Oxford, NC. Wal-Mart’s Superstore Plans “On the Shelf”

There are 5 Wal-Marts within 25 miles of Oxford, North Carolina, including three supercenters, and one discount store right in Oxford. The supercenter in Henderson is less than 9 miles away. So the area is already saturated with Wal-Marts. The Herald Sun newspaper reports that a cluster of approved Wal-Mart supercenters are now on ice, despite the warm weather in the Research Triangle region. The newspaper claims that the store pullbacks trace back to Wal-Mart’s sudden announcement last June that it was scaling back the number of new supercenters by more than 25%, and expecting at least 80 stores in the review process for 2007 to be pushed back until 2008. Two supercenters in southern Durham and now frozen. The Durham store planned for MLK Jr. Parkway has approval to file for building permits. “It’s on the shelf, waiting to go,” he said. Supercenters proposed for Butner, Oxford and Creedmoor are also up in the air. Original plans for these stores were to have them open by August of 2008, but now that is not going to happen. Local officials in all three communities have approved the stores, but Wal-Mart has not committed to any timetable. “Due to the change in number of stores we cannot, in good faith, give accurate timelines on these projects at present,” a Wal-Mart spokesman admitted.
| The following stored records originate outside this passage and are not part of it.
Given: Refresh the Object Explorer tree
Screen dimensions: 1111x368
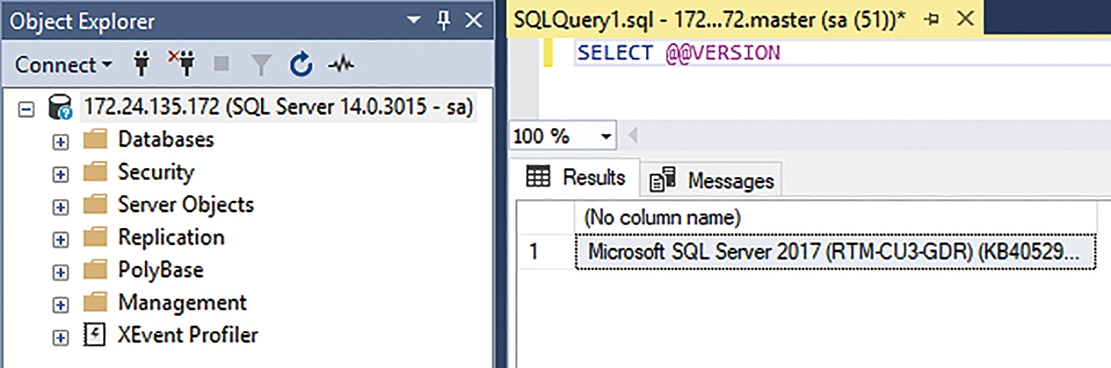Looking at the screenshot, I should (300, 65).
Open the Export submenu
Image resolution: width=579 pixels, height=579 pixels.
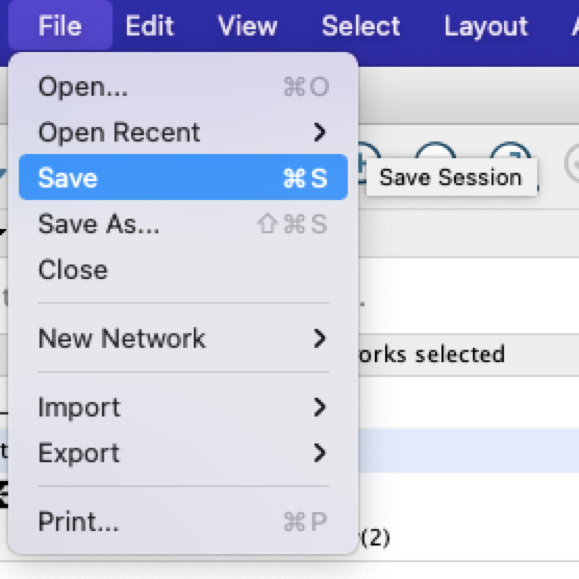(183, 453)
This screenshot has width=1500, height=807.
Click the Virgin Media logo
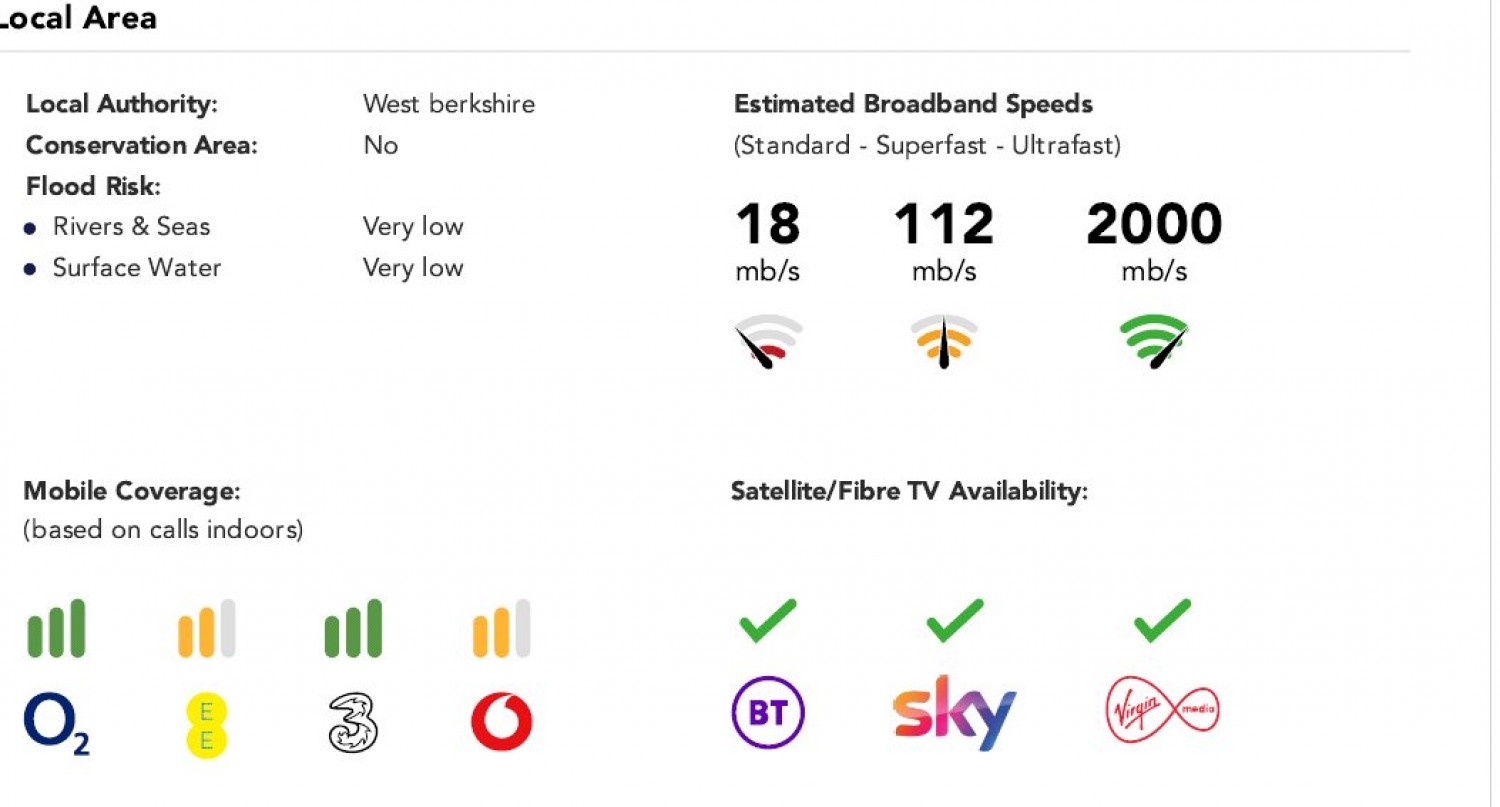(x=1162, y=712)
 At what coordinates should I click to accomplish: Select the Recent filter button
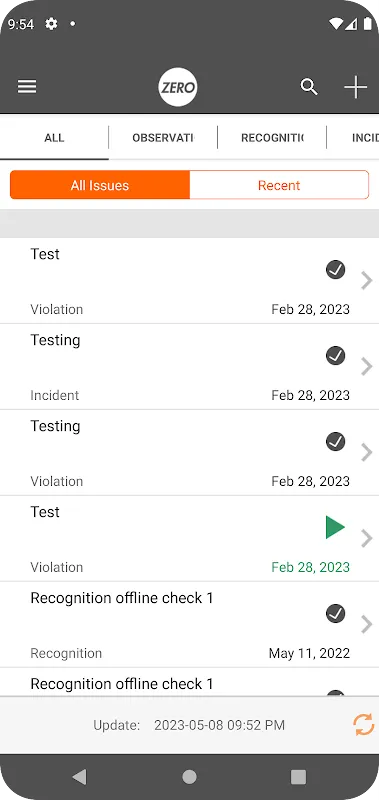click(x=279, y=185)
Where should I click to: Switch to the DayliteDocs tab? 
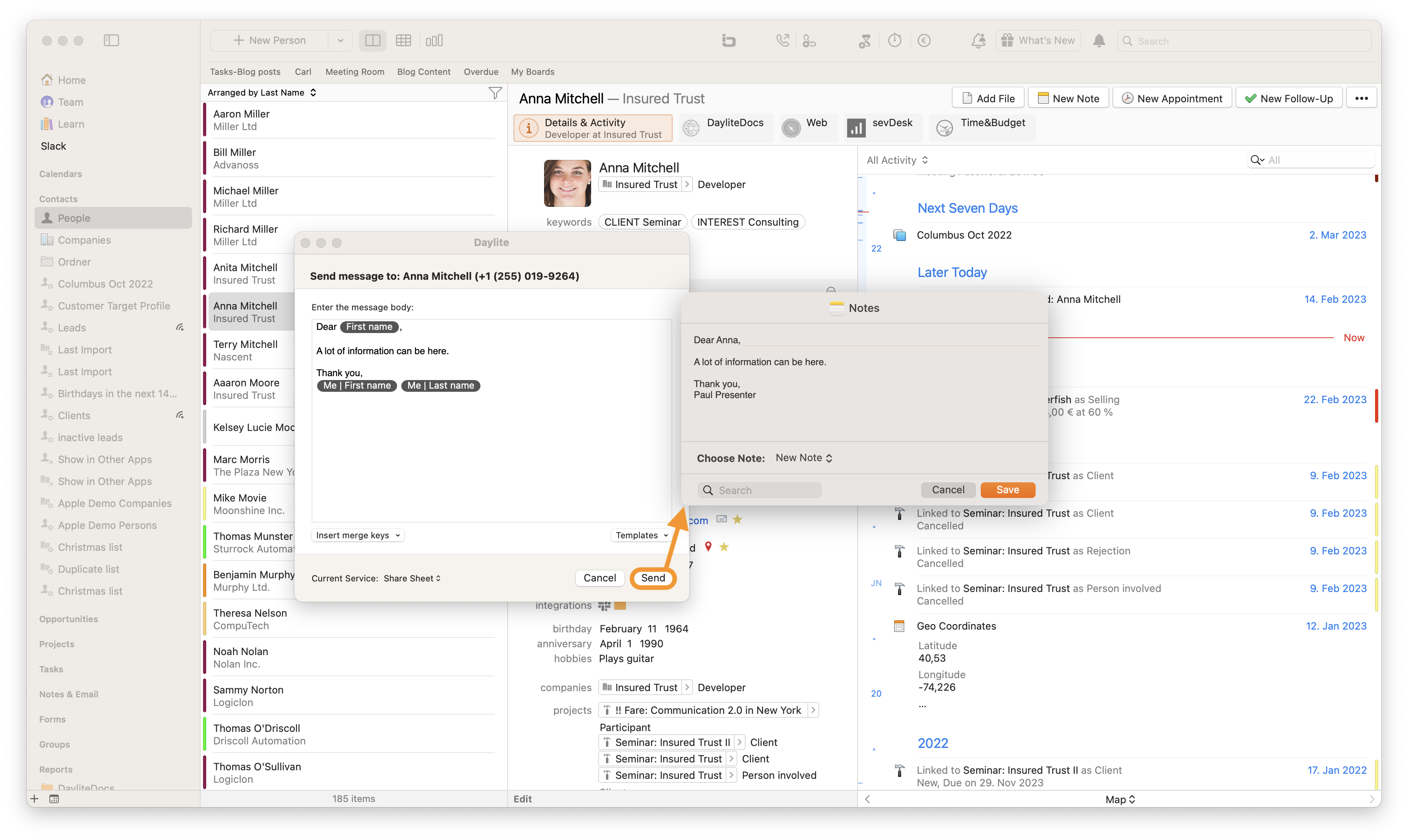click(725, 127)
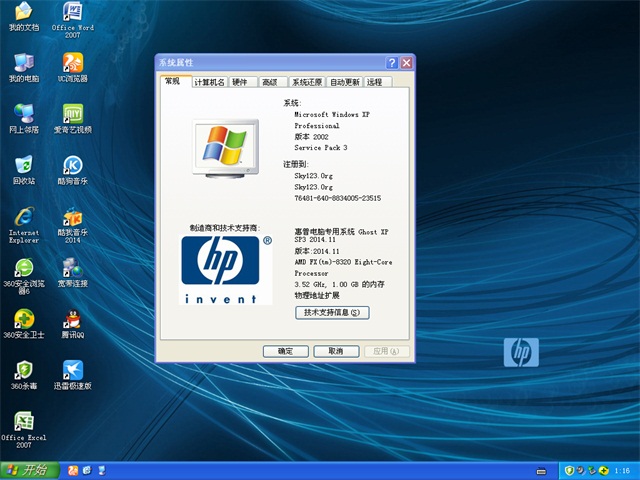
Task: Open 我的电脑 desktop icon
Action: pos(23,62)
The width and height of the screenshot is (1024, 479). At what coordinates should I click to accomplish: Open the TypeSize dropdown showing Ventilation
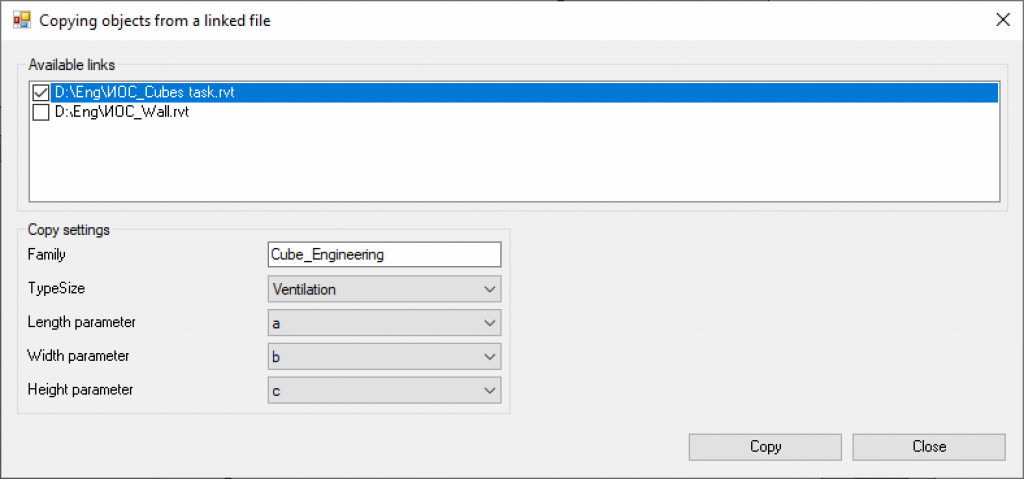pos(384,289)
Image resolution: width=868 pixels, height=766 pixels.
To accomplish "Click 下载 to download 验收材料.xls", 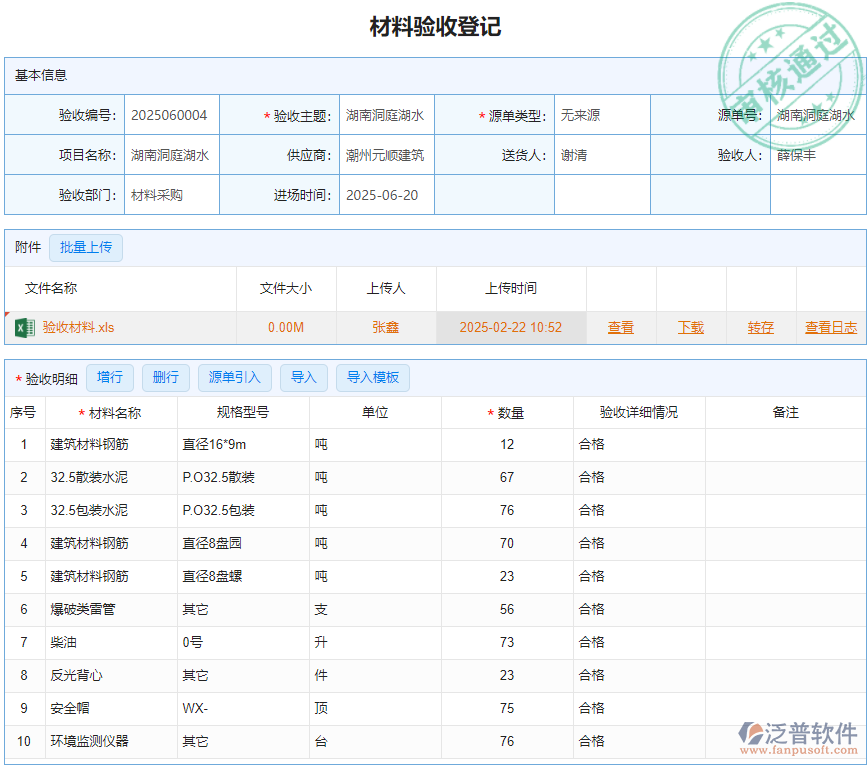I will 690,327.
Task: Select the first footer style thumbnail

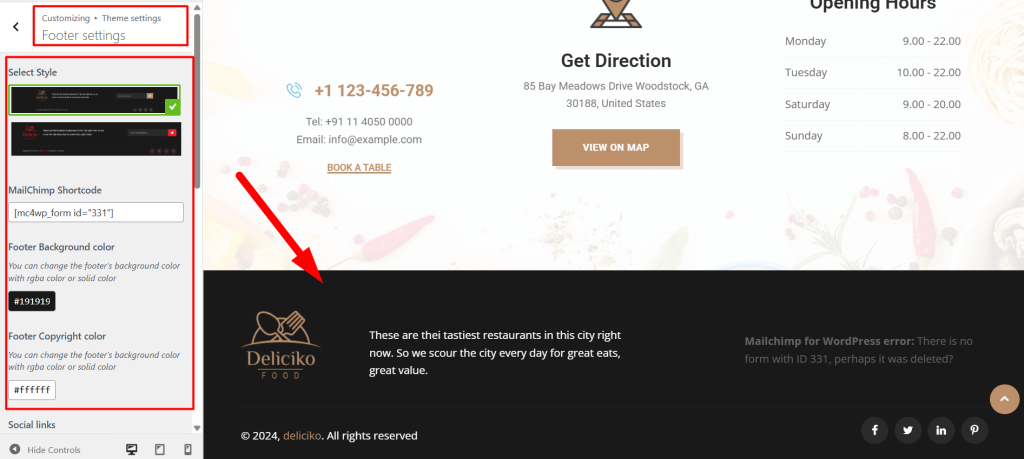Action: pos(95,100)
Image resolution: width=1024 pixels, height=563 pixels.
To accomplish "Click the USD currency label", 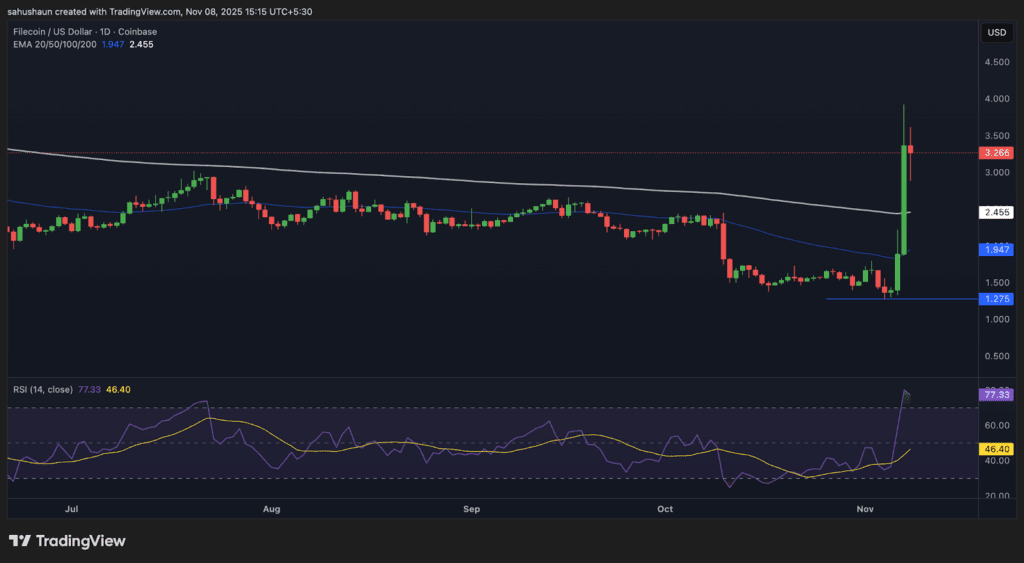I will [996, 33].
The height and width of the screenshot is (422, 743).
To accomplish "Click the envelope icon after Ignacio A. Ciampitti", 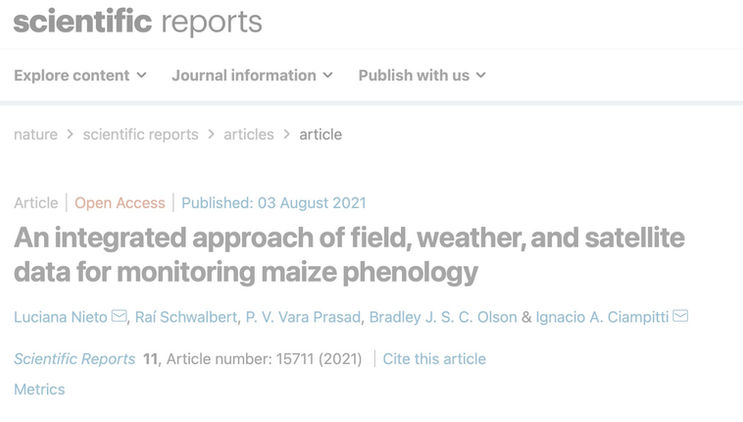I will pyautogui.click(x=680, y=317).
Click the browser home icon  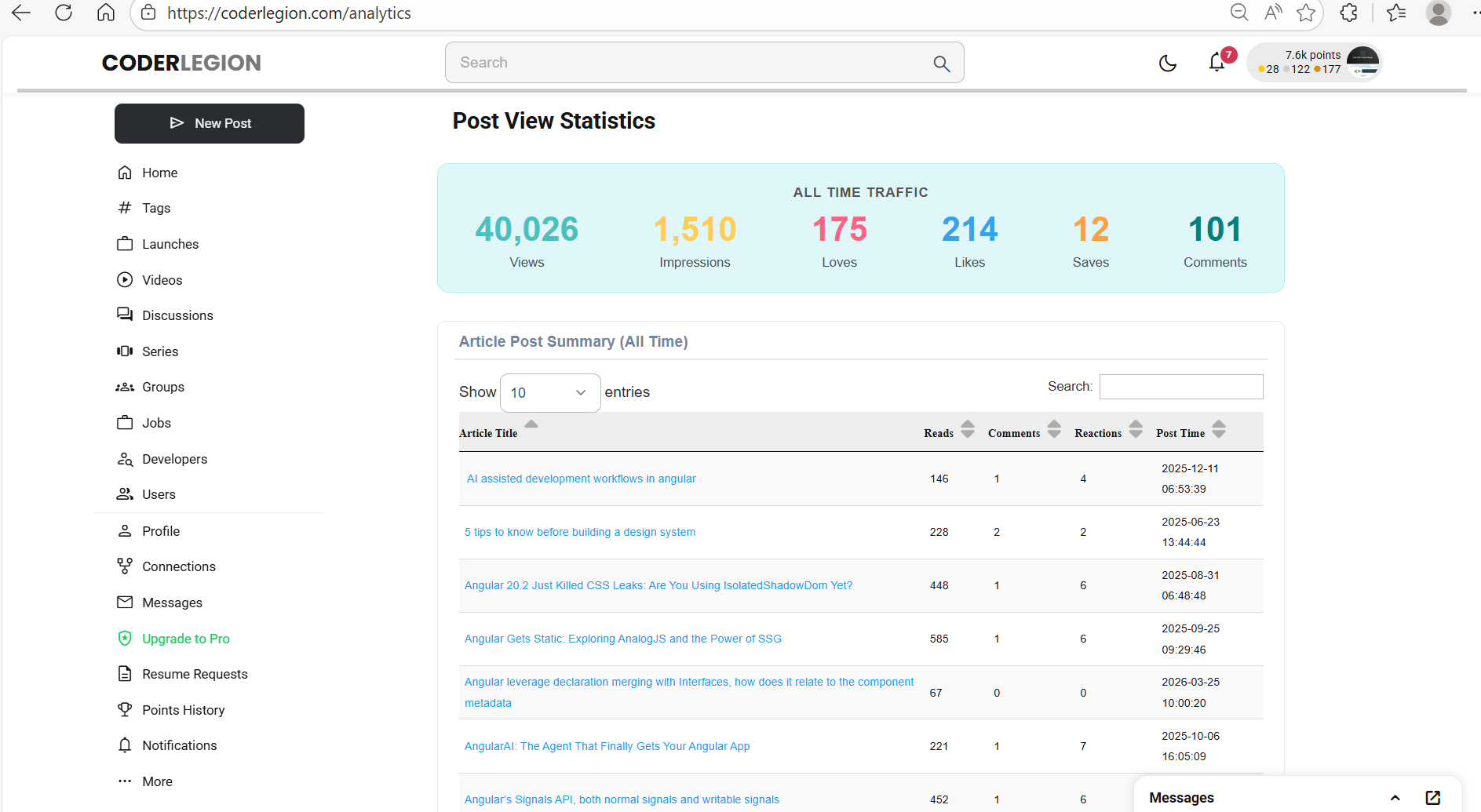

The Mayor of Butner told the newspaper, “What I had heard was that they were going to review each of them individually before they started building any more.” Oxford’s Mayor Al Woodlief told the paper he is confident Wal-Mart will build in Oxford—but Wal-Mart has never given him a timeline. Many residents in his small community are just as happy, because they have expressed concerns that Wal-Mart will have an adverse impact on the city’s quaint, picturesque downtown. The Mayor said he recently asked Granville County’s Economic Development Director Leon Turner what Wal-Mart’s plans were. “And he said that they, rather than going in locations where they weren’t, they were going in locations were they were,” the Mayor said. In other words, if you have a Wal-Mart discount store in your town, it will soon be history, as Wal-Mart replaces it, or expands it into a supercenter.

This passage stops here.